=== WHAT THE TASK REQUIRES ===
Could you reproduce the lines below from the one with "The width and height of the screenshot is (168, 207)." through the one with "Given: Switch to"? Keep both ends and add nothing.

:: RECORDS SHOWN ::

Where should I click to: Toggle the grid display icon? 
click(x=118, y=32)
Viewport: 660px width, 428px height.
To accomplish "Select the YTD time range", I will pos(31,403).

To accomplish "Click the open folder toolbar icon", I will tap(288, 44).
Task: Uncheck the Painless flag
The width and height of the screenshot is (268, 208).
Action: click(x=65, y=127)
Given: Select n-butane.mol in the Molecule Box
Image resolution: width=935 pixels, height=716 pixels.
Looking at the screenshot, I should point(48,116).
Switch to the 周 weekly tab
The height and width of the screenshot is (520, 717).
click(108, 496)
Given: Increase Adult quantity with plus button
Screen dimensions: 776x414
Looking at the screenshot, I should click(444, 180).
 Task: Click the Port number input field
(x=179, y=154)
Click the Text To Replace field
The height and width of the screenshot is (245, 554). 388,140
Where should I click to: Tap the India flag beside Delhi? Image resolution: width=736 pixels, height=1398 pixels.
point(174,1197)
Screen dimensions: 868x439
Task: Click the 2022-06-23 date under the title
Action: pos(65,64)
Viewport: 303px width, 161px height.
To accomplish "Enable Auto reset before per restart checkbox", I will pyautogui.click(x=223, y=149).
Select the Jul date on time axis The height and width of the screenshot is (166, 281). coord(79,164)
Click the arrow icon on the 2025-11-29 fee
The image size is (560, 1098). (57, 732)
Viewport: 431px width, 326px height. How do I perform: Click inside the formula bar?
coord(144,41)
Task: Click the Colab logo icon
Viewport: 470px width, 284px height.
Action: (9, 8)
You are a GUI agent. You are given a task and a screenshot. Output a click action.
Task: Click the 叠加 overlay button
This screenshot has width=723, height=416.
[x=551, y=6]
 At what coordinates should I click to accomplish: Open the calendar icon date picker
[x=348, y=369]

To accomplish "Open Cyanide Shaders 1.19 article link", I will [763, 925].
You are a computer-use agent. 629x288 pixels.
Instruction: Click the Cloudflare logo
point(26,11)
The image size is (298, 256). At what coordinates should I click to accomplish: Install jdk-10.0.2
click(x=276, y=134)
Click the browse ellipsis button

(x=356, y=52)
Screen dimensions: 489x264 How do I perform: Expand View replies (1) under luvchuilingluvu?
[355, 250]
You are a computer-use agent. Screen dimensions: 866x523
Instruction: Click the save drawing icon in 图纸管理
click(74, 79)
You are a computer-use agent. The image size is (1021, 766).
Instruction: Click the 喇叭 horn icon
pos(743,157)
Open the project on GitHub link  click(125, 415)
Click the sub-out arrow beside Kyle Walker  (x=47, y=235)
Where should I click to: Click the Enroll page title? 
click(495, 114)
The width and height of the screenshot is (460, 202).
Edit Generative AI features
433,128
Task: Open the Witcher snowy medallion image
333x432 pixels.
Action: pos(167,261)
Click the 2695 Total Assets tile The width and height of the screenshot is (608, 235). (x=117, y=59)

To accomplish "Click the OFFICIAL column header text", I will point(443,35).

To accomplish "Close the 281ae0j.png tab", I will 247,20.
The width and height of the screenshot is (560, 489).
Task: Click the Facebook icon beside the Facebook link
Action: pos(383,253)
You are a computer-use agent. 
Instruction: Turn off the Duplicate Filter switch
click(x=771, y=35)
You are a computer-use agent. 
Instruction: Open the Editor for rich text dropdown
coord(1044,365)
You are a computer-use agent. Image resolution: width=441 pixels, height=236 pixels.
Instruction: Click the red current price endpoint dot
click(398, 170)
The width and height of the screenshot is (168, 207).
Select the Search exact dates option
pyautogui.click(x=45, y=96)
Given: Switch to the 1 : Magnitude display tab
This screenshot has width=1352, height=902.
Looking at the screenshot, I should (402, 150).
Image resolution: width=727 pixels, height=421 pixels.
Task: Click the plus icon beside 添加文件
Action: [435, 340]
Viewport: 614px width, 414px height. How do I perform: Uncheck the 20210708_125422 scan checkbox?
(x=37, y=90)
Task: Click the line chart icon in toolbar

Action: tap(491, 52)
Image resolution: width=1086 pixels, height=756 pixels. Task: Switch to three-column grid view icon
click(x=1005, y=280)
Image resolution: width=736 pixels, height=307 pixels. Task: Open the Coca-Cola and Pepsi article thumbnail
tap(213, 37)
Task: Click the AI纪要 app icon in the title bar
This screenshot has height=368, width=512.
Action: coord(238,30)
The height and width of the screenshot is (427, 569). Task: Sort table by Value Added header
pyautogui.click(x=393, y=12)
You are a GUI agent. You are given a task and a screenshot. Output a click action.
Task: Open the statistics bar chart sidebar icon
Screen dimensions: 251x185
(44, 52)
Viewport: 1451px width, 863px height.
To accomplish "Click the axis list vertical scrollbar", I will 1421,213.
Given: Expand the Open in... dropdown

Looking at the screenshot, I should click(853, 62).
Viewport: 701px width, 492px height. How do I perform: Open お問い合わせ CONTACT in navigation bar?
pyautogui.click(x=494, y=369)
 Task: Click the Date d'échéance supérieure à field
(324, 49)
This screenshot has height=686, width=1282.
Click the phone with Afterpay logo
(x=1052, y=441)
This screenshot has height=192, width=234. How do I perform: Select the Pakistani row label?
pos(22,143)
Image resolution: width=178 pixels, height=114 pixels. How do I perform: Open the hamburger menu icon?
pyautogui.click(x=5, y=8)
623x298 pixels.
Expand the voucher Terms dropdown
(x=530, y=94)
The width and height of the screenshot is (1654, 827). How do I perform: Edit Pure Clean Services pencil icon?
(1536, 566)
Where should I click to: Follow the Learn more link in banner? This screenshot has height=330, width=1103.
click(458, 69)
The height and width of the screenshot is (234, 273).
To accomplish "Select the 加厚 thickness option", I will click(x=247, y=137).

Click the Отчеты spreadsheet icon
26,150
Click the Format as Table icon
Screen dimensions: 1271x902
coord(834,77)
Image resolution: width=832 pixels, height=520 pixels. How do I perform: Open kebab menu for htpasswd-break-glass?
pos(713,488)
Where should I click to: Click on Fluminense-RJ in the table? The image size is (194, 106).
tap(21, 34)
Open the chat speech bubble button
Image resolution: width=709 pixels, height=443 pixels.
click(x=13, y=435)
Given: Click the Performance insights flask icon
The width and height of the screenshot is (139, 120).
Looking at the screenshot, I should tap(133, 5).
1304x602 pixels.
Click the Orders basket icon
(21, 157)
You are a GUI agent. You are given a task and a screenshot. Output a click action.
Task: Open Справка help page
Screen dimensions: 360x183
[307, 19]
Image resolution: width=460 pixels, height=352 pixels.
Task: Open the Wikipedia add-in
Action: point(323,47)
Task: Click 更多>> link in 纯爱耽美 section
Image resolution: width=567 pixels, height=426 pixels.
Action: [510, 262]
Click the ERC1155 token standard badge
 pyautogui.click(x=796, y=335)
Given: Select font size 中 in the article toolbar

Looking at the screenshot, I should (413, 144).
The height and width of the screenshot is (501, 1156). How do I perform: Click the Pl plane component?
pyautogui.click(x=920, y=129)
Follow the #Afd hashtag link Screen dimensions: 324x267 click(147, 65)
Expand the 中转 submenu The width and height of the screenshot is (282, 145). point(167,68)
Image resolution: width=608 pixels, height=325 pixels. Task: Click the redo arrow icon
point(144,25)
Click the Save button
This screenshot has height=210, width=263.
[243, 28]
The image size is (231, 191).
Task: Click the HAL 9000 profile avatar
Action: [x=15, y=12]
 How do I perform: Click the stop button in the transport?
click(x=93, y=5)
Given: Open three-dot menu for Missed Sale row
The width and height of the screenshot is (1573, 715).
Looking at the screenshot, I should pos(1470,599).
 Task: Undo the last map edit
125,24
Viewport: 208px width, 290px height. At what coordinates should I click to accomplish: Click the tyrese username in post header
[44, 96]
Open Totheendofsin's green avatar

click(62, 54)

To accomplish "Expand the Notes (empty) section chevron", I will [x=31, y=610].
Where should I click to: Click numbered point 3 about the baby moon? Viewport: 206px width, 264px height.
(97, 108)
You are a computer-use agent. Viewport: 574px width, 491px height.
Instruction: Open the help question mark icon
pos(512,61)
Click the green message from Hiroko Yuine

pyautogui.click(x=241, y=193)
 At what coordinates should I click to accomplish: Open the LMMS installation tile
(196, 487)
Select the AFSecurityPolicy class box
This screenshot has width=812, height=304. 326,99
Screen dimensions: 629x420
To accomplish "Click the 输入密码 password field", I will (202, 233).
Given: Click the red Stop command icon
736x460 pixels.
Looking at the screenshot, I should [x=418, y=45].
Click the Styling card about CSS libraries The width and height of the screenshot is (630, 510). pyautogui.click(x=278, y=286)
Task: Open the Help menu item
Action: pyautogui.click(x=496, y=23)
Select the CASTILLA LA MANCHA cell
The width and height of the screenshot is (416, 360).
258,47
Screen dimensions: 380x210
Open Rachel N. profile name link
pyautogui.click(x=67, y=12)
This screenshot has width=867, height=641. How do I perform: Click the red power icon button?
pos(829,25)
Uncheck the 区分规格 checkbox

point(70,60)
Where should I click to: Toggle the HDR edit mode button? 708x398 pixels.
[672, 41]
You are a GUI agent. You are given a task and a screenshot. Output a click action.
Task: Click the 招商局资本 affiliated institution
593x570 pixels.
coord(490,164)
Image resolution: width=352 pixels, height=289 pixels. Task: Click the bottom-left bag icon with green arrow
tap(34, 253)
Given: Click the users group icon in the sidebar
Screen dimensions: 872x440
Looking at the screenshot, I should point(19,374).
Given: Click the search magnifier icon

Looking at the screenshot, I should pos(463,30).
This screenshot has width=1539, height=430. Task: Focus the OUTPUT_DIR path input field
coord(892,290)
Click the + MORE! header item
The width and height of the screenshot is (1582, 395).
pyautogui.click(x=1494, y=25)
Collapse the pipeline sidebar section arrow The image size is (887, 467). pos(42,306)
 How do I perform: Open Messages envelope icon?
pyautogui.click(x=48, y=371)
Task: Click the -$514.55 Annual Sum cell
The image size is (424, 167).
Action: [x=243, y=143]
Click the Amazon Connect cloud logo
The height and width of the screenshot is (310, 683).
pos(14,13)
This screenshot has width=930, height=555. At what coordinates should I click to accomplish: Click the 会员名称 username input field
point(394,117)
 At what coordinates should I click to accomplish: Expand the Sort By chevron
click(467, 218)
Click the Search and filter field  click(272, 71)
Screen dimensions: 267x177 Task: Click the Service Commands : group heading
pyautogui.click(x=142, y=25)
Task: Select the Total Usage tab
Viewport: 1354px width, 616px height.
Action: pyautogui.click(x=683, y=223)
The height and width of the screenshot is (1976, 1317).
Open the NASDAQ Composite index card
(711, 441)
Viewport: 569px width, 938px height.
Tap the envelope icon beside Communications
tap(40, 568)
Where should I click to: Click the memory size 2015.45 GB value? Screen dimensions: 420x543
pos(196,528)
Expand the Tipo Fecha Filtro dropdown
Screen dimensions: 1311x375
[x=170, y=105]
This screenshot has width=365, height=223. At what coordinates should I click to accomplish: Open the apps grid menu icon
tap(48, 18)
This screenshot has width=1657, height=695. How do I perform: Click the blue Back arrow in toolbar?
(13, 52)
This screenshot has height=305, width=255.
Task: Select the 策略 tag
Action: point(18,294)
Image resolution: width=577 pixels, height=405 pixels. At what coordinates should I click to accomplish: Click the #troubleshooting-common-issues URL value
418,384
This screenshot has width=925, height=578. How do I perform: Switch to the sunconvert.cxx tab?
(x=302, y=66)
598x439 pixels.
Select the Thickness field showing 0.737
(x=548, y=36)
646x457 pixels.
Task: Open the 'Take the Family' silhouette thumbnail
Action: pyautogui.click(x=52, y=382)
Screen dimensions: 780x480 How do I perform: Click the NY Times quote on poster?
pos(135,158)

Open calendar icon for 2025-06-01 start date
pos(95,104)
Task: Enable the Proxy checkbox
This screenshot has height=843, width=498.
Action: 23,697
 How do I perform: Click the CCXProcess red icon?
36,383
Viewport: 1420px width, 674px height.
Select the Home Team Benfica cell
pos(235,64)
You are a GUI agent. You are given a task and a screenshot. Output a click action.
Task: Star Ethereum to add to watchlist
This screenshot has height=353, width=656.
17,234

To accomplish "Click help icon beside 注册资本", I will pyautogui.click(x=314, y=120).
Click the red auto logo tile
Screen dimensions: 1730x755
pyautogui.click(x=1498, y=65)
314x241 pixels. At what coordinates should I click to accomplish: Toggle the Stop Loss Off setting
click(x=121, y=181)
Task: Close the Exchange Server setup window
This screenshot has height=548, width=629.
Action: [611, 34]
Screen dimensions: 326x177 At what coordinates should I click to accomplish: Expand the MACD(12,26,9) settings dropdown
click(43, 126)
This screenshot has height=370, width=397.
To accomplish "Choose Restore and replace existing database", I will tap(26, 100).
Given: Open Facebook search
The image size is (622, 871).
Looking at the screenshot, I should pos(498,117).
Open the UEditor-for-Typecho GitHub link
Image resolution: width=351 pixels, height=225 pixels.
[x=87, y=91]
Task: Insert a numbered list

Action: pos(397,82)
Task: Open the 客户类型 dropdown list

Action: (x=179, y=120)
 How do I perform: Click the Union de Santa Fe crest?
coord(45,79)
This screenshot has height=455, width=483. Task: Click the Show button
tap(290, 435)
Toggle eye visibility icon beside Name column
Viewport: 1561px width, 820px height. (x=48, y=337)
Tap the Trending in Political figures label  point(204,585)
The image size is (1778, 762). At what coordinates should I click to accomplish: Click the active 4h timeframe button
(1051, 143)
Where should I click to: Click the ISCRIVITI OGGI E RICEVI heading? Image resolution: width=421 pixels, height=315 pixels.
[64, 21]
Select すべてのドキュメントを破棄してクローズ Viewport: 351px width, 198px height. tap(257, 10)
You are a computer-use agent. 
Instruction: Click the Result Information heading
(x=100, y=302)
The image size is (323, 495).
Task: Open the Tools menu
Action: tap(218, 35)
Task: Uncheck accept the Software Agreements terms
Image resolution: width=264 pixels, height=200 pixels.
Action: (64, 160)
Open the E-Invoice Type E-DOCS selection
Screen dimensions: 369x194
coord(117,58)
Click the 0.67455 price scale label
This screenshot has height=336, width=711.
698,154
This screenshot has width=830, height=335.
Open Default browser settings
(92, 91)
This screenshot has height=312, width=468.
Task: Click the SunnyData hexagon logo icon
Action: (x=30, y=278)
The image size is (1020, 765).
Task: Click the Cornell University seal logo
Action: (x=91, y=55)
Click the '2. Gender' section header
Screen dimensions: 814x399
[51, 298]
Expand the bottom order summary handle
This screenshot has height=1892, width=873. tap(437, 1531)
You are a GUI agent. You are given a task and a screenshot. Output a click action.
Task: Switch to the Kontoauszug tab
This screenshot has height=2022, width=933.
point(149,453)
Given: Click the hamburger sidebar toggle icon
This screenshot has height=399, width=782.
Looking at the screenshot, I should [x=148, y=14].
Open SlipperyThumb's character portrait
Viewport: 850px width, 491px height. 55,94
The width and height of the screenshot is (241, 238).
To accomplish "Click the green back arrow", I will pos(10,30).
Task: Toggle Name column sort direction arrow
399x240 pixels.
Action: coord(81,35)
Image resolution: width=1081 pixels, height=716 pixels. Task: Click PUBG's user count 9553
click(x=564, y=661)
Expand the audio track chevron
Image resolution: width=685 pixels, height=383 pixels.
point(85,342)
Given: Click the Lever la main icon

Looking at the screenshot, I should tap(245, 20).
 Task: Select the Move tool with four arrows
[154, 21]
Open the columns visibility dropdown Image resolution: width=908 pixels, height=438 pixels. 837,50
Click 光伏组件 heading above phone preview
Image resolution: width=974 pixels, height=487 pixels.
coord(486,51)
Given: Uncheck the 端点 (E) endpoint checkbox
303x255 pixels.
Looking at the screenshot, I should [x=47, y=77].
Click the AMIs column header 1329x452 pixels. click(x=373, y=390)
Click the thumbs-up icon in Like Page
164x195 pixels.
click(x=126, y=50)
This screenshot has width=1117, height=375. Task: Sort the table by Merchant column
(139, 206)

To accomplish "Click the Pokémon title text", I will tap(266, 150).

:::

=== ANSWER SPACE ===
The width and height of the screenshot is (168, 207).
Select the Search exact dates option
pyautogui.click(x=45, y=96)
Given: Switch to the 1 : Magnitude display tab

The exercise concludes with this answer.